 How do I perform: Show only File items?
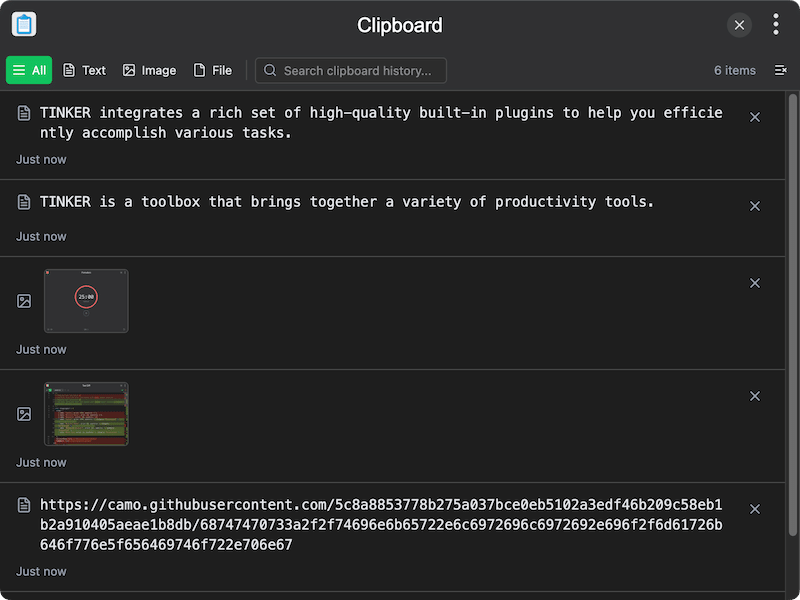point(212,70)
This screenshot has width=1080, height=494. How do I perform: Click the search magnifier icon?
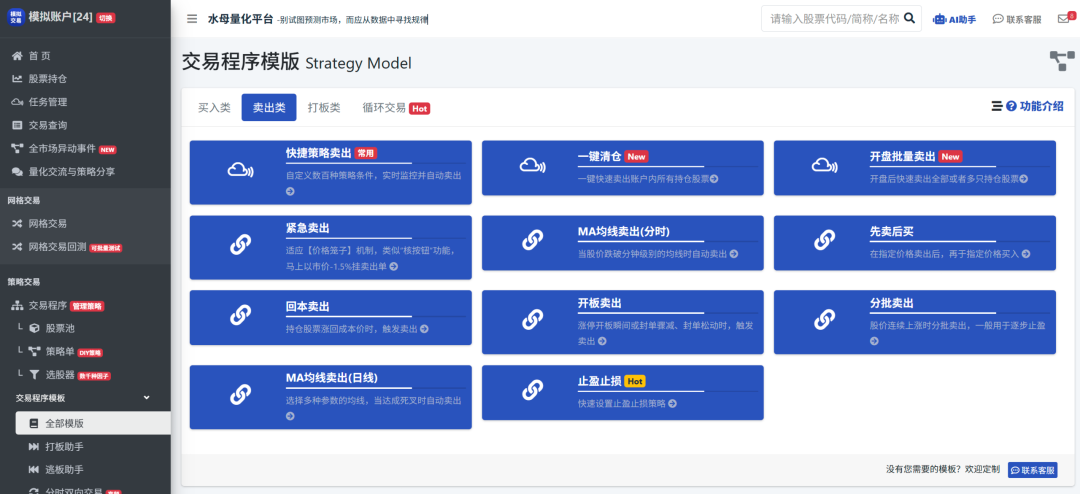coord(909,18)
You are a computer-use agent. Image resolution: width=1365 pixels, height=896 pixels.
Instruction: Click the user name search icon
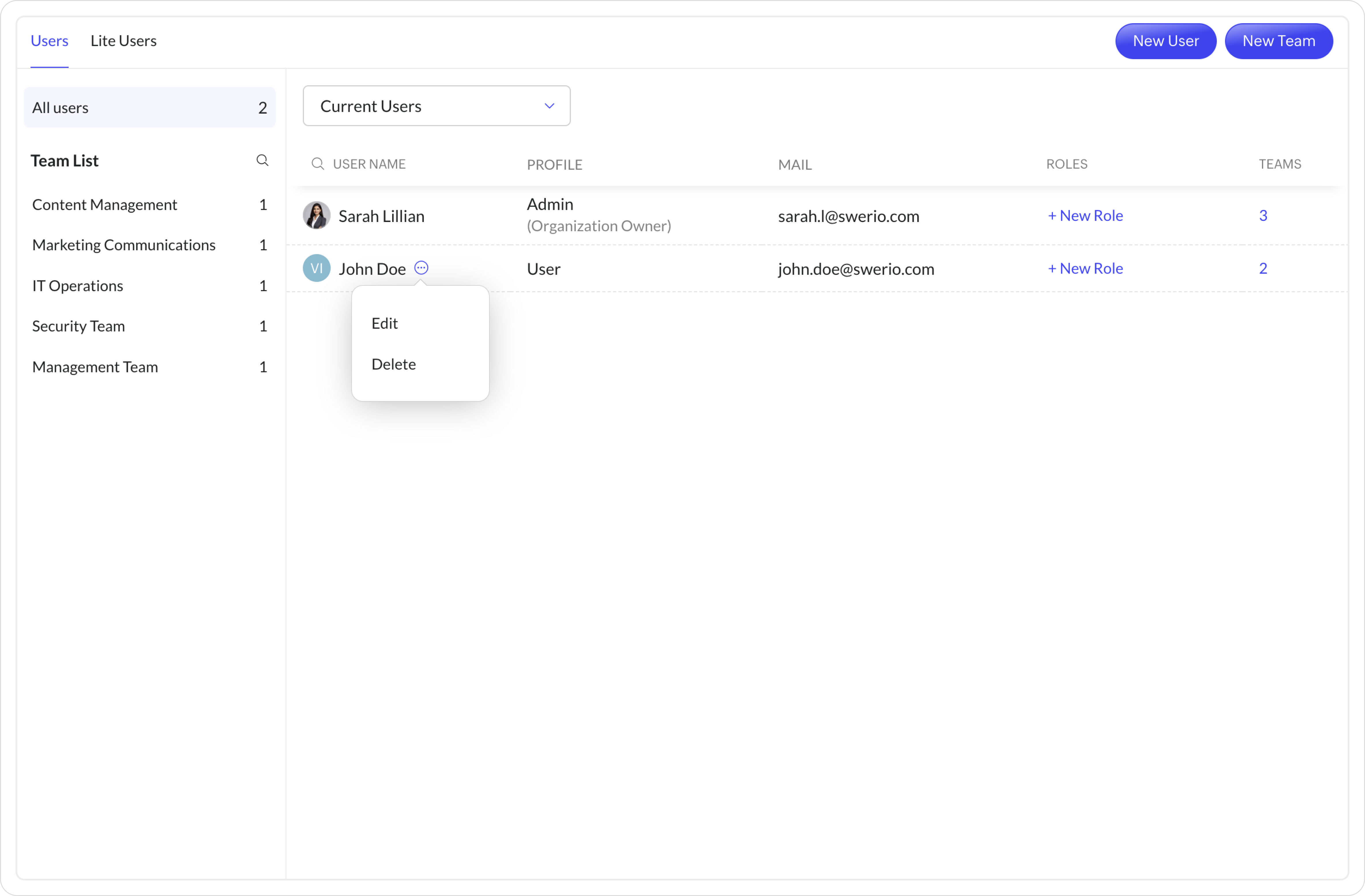[317, 164]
-------
# Set problem:
List every line in the entries above that contains the word "width". Case matters.

# Answer to this exercise:
This screenshot has width=1080, height=494. How do I perform: Click the search magnifier icon?
You are a computer-use agent. Image resolution: width=1365 pixels, height=896 pixels.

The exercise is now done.